Gisele Schwartz e colaboradores (2013) investigaram a aceitação, por parte dos homens, bem como possíveis atitudes e condutas preconceituosas, no que tange à presença feminina nos esportes de aventura, no olhar de atletas já consagrados no Brasil. Os(as) autores(as) concluíram que, conquanto a presença feminina nos esportes de aventura venha se disseminando, muitos entraves ainda se fazem presentes, tais como: fatores financeiros; restrita oportunidade de participação em eventos competitivos; dificuldades no deslocamento para locais de treino; dificuldade de conciliação da carreira esportiva com a vida pessoal, profissional e familiar. As mulheres que participaram desse estudo também relataram situações de preconceito – mesmo que de forma velada – por parte dos homens. Entre outras formas de preconceito, estão aquelas que consideram que esses esportes são estritamente masculinos e desvalorizam a capacidade e a habilidade, assim como a força e a resistência da mulher. Importante ressaltar que os fatores relatados podem significar motivos de impedimento para que outras mulheres venham a praticar essas atividades.
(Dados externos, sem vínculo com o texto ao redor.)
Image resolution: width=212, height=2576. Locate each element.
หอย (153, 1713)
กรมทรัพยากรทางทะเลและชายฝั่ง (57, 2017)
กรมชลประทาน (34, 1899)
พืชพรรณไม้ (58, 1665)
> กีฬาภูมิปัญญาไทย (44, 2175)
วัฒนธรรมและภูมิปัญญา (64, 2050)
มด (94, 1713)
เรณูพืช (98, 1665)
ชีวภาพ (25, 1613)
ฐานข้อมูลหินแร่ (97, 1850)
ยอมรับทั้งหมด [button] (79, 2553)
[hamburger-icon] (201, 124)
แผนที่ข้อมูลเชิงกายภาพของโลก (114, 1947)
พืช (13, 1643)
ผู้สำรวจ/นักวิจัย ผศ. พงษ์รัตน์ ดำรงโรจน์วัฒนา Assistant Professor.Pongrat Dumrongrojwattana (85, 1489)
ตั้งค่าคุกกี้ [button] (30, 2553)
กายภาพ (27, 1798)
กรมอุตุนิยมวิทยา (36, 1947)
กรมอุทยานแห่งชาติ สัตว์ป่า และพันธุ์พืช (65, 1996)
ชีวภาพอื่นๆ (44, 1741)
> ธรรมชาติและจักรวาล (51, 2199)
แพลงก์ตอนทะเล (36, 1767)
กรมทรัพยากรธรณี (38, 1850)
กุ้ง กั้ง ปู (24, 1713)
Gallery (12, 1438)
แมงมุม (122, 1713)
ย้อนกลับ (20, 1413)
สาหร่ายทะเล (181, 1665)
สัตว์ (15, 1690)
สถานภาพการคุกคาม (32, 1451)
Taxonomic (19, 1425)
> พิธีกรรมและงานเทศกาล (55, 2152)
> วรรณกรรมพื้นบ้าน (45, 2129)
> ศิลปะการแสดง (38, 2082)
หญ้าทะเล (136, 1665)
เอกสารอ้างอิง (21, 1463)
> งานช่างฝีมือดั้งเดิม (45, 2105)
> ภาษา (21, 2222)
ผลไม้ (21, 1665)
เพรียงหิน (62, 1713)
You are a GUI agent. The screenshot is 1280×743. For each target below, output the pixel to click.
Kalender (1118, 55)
Os resultados do presente estudo corroboram os achados de Joanne Kay e Suzanne Laberge (2004), em estudo denominado “Mandatory Equipment: Women in Adventure Race”. Nesse estudo, as pesquisadoras utilizam as concepções de “campo” e “poder simbólico” de Pierre Bourdieu (2012) como arcabouço teórico, para explicar a CA como processo social dotado de um sistema simbólico construído simultaneamente por discurso e prática. Conquanto a regra da competição garanta a permanência das mulheres no esporte, enredada por um discurso igualitário, na prática, a naturalização da diferença-fraqueza das mulheres e o privilégio da força física (atribuída aos homens) como “capital dominante no campo” legitimam a dominação dos homens na CA.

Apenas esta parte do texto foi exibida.